Let’s get the lazy, obvious and annoying comparison out of the way first: Hellcats builds on the success of current pop culture favourite Glee. The show is to cheerleading what Glee is to choral societies.
Alright? Happy now? Here’s the thing, while Glee works in big, allegorical sweeps with lots of colour and borderline nonsensical characters (Rachel Berry, I’m looking at you), Hellcats has a touch more realism in its approach. Which I’m kind of thankful for, because while it shares a similar setting to Glee, that’s where the similarities end.
The pilot episode, A World Full of Strangers, introduces us to Marti Perkins (Alyson Michalka) – a pre-law student weighed down by her unreliable mother, who is almost kicked out of university when her mother forgets to pay her tuition fees. An opportunity to gain a scholarship presents itself, but Marti must join the university cheerleading team. Yes, the same team she described five minutes earlier as “football groupies”.
And so, without further ado, Marti is thrown headlong into the world of cheerleader tryouts. Along the way, our cast is gradually being established: the ‘peppy’ Savannah (Ashley Tisdale), who writes messages of positivity on her friends’ arms; instant enemy Alice (Heather Hemmens) who establishes a dirty tricks campaign against Marti before the end of the episode.

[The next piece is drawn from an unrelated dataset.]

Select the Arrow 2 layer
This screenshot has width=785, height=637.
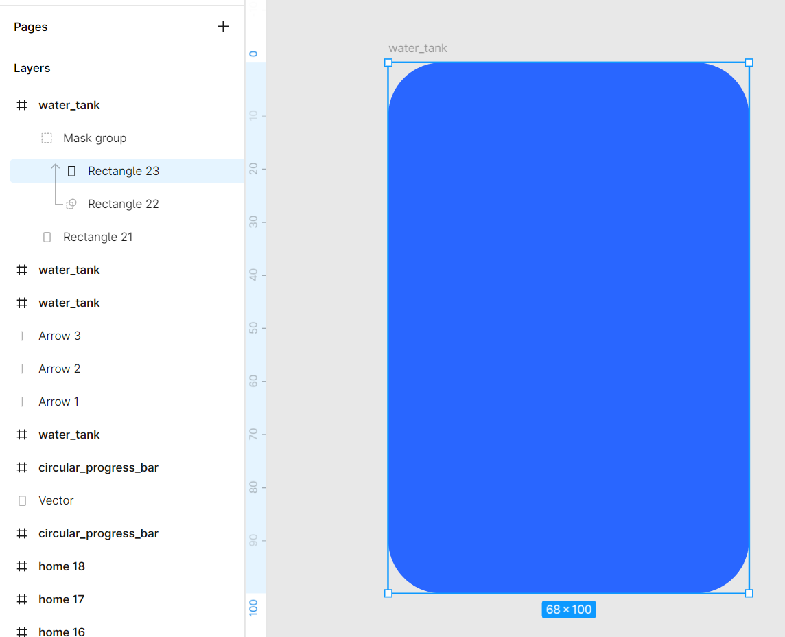point(60,369)
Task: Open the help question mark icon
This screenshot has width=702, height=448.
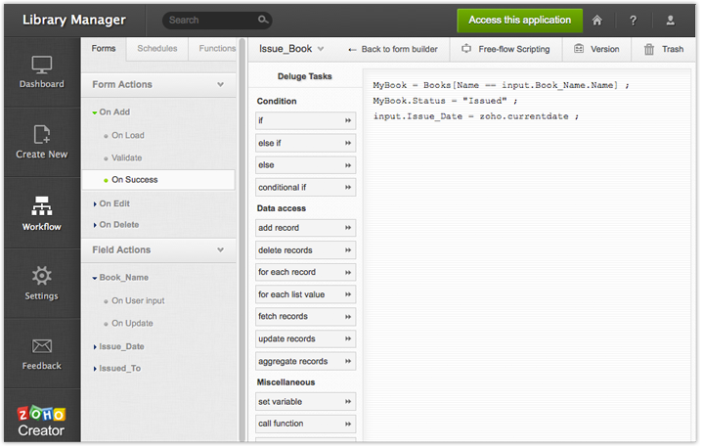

Love interests present themselves in the form of Lewis Flynn (Robbie Jones), a member of the Hellcats who takes an instant shine to Marti. And Marti’s ‘friend’, Dan Patch (Matt Barr), who is currently doing an outstanding job of pretending to be platonic friends. Yes, like you could ever be platonic anything with a pert, tousled-haired blonde with abs you could bounce pennies off.
Yes, the cast of this series is alarmingly attractive. Which is not a complaint on our part, Mr Welling. Keep up the good work.
It’s quite easy to see with this opening episode how the story is likely to progress. We’ve got a nemesis, a screwed-up mother, the requisite threats to the finance of the Hellcats team. Even the coaching staff look set to have a simmering sexual frisson.
There were some wonderful set pieces, including that cheeky hat-tip to Bring It On as Marti practices a routine for the tryouts. Her stand-up row with Savannah was hilarious, but I’m glad the two characters weren’t written to be enemies. That would have been far too obvious. Better that they’re friends, even though they’re vastly different creatures.
What did you think of the first episode of Hellcats? Has it got promise?
- Marti: “I don’t trust any culture that builds pyramids. Human or otherwise.”
- Marti’s mother has an easy going approach to red letters: “They send those out to scare you into paying.”
- Marti gets overwrought with her advisor: “Do you know what gets me through? Hope. The hope that I can graduate, move far far away and live like a normal person. You kill my hope and you kill me.”
- Alice: “Democracy’s a bitch.” Marti: “Apparently so are you.”
- Marti: “That’s a joke.” Savannah: “We should come up for a signal for that to avoid confusion.”
- Dan: “These new people. don’t drift. Alright?”